For the EU – and the US – the only way China can become more acceptable to them is if it publicly distances itself from Russia. For both the EU and the US, China’s balancing act – which involves respect for the relevant countries’ legitimate security interests and the necessity of ending the war via negotiated means – is tantamount to open support for Russia.

China, on the other hand, objects to a policy of ‘choosing sides.’ China’s statement in the UN Security Council meeting of February 25 called this policy the “cold war mentality.”

With the EU losing its autonomy to the US vis-à-vis both China and Russia, its ability to materialise its strategic interests in the best possible ways has become severely restricted.

For instance, the fact that the EU is mindlessly acting upon ‘tips’ provided by the US has prevented it from co-opting China’s help to facilitate mediation between Russia and Ukraine to end a military conflict in Europe. The EU is almost completely blind to the fact that China is one country that has deep economic ties with both Russia and Ukraine. Beijing is also a country that has more direct economic ties with the European continent – their bilateral trade volume is 2 billion USD a day – than any other country. Beijing, in other words, is very uniquely placed to be able to engage simultaneously with all parties – Russia, Ukraine and Europe – directly involved and affected by the war.

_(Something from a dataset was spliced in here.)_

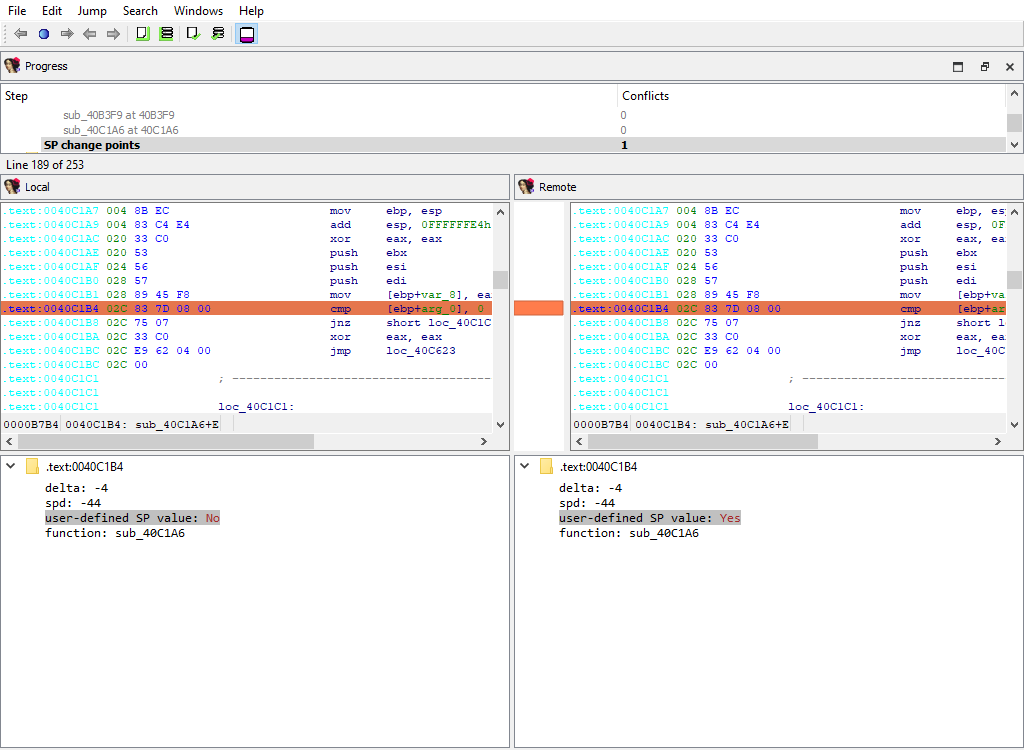Viewport: 1024px width, 750px height.
Task: Click the Conflicts column header
Action: [x=645, y=96]
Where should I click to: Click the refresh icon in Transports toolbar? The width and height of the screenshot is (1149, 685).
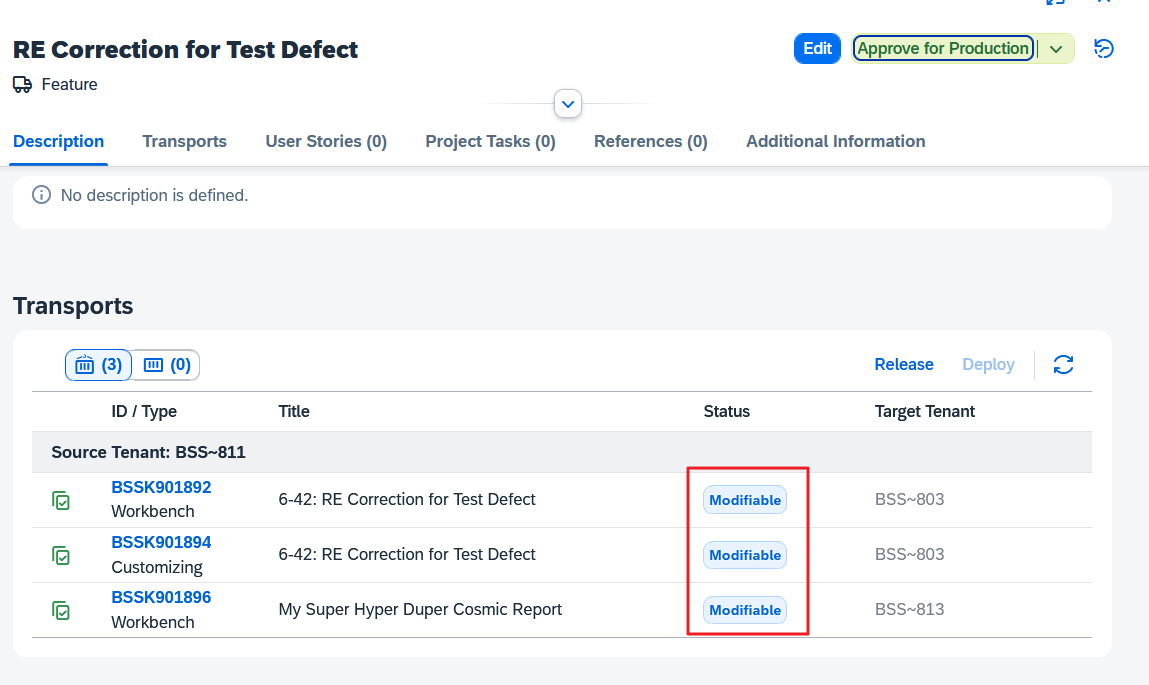1063,365
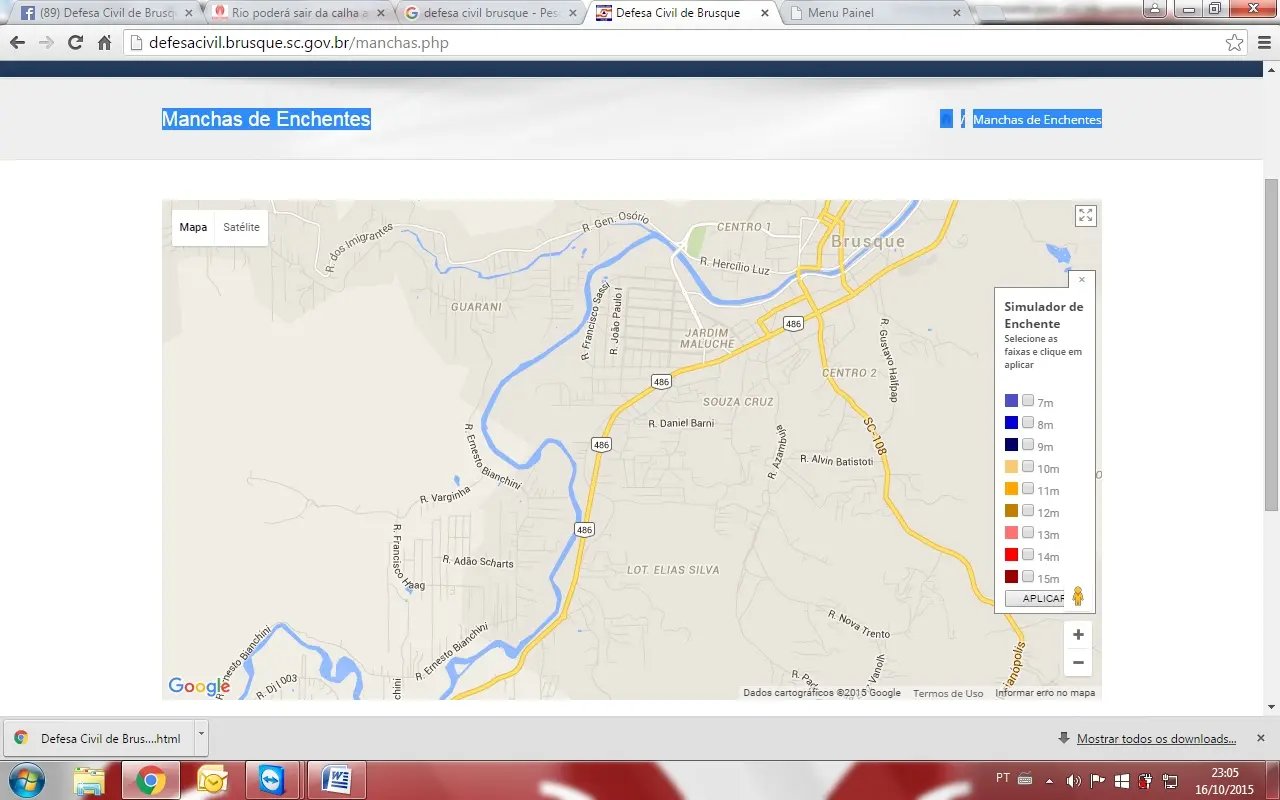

While the military conflict is restricted to Russia and Ukraine, there is no denying that Europe is being affected by it. Refugees are flowing in, and gas and oil prices are at an all-time high. Europe, therefore, needs this war to end urgently. But the fact that it lacks the mechanism i.e., an independent foreign policy, means that it cannot really take any meaningful steps to co-opt China and help mediate.

Having co-opted the “Cold War mentality”, Europe has become captive to the global geopolitics of ‘blocs’. It has narrowly placed China in the straitjacket of a Russian ally, not realising the power of Chinese stakes in Europe and how those could be positively utilised to end this conflict and/or prevent this conflict from spreading.

While this is still possible, Europe, first and foremost, needs to drop its US-centric lens of global geopolitics and appreciate the necessity of acting as a bloc in itself rather than as a junior partner in the US-led anti-Russia and anti-China bloc. The US, of course, will do everything to prevent such a paradigm shift in Europe.

Salman Rafi Sheikh, research-analyst of International Relations and Pakistan’s foreign and domestic affairs, exclusively for the online magazine “New Eastern Outlook”.